Assigned task = Restate the records that follow word for word; no pictures should appear.

--------------------

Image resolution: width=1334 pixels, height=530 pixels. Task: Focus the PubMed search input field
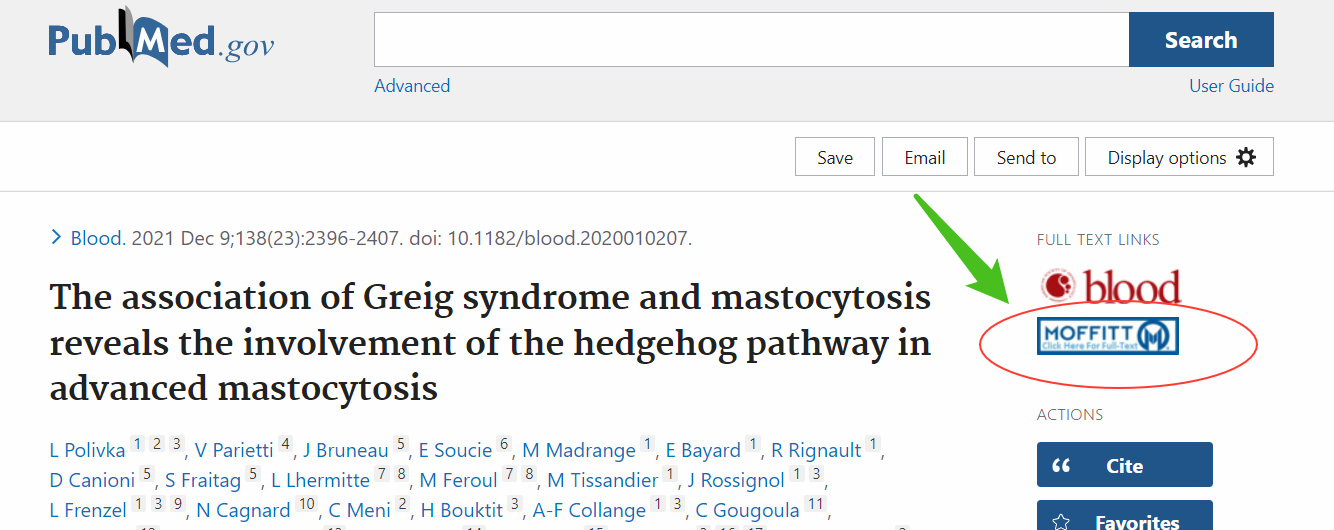750,40
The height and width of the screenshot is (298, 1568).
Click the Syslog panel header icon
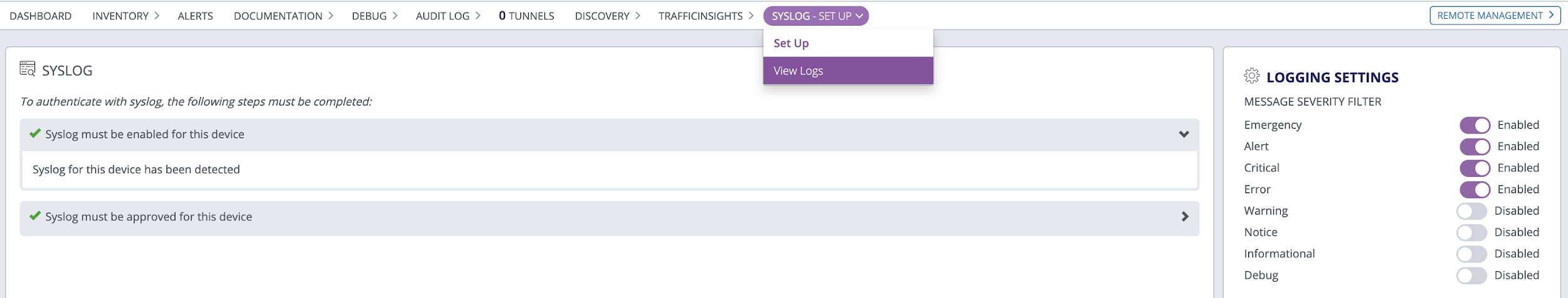point(28,69)
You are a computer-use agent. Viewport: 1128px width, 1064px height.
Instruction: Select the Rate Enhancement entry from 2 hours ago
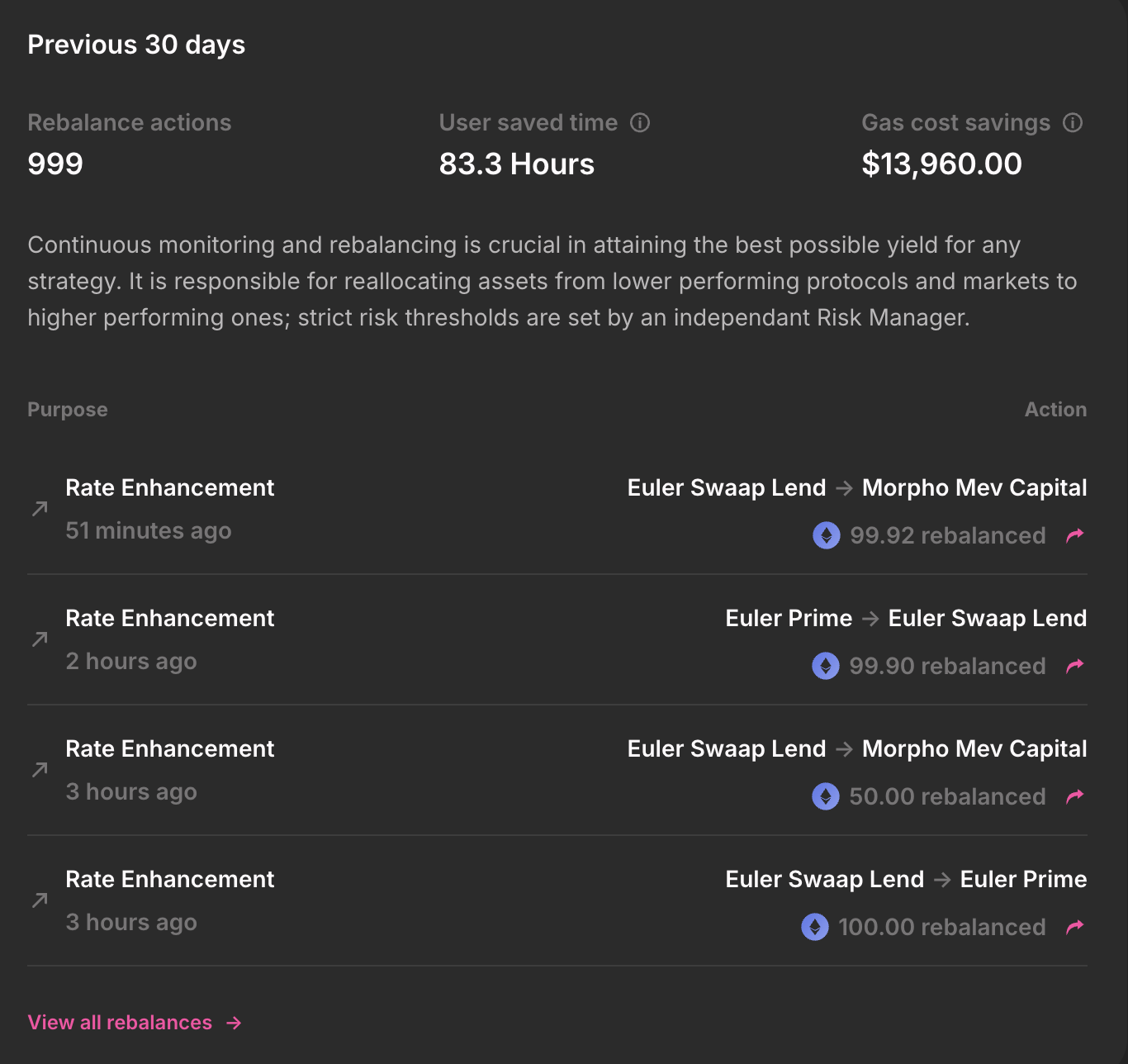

--------------------

Output of the task =
Image resolution: width=1334 pixels, height=530 pixels. Task: Focus the PubMed search input field
750,40
The height and width of the screenshot is (298, 1568).
Click the Syslog panel header icon
point(28,69)
You are a computer-use agent. Viewport: 1128px width, 1064px height.
Instruction: Select the Rate Enhancement entry from 2 hours ago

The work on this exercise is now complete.